The study evaluated in vitro antimicrobial and antibiofilm efficacy of an antimicrobial peptide (AMP), lactoferricin (17-30) (Lfcin [17-30]) against biofilm-forming multi-drug resistant strains of enteroaggregative Escherichia coli (MDR-EAEC) and further assessed its in vivo antimicrobial efficacy in a Galleria mellonella larval model. Initially, minimum inhibitory concentration (MIC; 32 µM), minimum bactericidal concentration (MBC; 32 µM), and minimum biofilm eradication concentration (MBEC; 32 µM) of Lfcin (17-30) were determined against MDR-EAEC field isolates (n=3). Lfcin (17-30) was tested stable against high-end temperatures (70oC and 90oC), the physiological concentration of cationic salts (150 mM NaCl and 2 mM MgCl2) and proteases (proteinase-K and lysozyme).

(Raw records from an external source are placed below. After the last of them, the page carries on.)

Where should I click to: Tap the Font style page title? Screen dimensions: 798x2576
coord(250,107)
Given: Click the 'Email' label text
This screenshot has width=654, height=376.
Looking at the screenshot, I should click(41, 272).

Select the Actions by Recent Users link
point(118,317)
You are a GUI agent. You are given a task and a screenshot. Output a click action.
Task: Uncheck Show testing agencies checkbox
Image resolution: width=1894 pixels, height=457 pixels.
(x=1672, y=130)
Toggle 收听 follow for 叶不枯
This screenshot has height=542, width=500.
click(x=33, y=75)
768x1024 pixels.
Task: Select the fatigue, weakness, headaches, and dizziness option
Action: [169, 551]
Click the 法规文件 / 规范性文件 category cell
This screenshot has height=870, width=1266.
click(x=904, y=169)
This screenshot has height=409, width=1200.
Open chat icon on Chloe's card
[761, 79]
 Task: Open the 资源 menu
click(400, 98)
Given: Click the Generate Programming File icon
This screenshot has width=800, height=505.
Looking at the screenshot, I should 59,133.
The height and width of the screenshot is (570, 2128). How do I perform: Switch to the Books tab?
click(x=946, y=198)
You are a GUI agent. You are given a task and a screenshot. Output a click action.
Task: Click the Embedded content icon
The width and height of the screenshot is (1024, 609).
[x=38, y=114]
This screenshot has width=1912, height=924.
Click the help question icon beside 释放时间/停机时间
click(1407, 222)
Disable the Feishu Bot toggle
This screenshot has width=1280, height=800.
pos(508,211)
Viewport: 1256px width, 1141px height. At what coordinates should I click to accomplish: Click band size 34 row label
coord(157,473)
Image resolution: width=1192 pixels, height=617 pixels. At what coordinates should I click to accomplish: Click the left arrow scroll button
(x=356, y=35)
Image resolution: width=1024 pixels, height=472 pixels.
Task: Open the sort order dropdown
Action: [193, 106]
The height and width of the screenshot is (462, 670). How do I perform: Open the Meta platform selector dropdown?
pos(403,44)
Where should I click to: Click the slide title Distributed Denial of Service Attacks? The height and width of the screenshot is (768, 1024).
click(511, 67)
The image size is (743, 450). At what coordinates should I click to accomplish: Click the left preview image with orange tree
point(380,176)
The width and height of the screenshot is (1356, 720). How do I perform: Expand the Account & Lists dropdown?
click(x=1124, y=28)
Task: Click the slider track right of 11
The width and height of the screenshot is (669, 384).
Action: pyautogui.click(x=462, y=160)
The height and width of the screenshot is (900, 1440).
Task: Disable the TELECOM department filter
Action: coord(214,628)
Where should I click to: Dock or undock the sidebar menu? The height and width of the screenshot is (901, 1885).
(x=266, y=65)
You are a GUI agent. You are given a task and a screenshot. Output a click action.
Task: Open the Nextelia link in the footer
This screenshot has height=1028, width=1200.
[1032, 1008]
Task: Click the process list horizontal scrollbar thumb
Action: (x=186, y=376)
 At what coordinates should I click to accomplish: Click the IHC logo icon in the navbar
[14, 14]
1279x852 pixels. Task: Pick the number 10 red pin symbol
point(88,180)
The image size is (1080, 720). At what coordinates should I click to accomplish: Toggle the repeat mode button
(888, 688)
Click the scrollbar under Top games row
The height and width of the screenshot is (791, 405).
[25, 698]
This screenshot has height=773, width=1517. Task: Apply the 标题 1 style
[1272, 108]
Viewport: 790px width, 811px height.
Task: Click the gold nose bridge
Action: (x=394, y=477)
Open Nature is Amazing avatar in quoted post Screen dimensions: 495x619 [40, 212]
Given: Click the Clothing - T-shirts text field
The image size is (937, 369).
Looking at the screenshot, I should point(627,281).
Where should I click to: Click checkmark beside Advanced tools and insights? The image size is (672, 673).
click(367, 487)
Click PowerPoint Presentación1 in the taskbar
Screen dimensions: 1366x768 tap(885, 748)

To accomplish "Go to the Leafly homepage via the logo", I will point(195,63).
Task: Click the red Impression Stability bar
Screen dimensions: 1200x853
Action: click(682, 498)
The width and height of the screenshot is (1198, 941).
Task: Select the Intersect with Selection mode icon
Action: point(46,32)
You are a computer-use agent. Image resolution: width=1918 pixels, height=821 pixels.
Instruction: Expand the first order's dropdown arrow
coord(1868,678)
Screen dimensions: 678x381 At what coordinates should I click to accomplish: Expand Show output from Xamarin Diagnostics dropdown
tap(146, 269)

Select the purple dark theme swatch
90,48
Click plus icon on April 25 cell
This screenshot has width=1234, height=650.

Further, at lower MIC, Lfcin (17-30) proved to be safe for sheep RBCs, secondary cell lines (HEp-2 and RAW 264.7), and beneficial gut lactobacilli. In the in vitro time-kill assay, Lfcin (17-30) inhibited the MDR-EAEC strains 3 h post-incubation, and the antibacterial effect was due to membrane permeation of Lfcin (17-30) in the inner and outer membranes of MDR-EAEC. Furthermore, in the in vivo experiments, G. mellonella larvae treated with Lfcin (17-30) exhibited an increased survival rate, lower MDR-EAEC counts (P< 0.001), mild to moderate histopathological changes, enhanced immunomodulatory effect and were safe to larval cells when compared with infection control. Besides, Lfcin (17-30) proved to be an effective antibiofilm agent, as it inhibited and eradicated the preformed biofilm formed by MDR-EAEC strains in a significant (P< 0.05) manner both by microtitre plate assay and live/dead bacterial quantification- based confocal microscopy. We recommend further investigation of Lfcin (17-30) in an appropriate animal model before its application in target host against MDR-EAEC strains.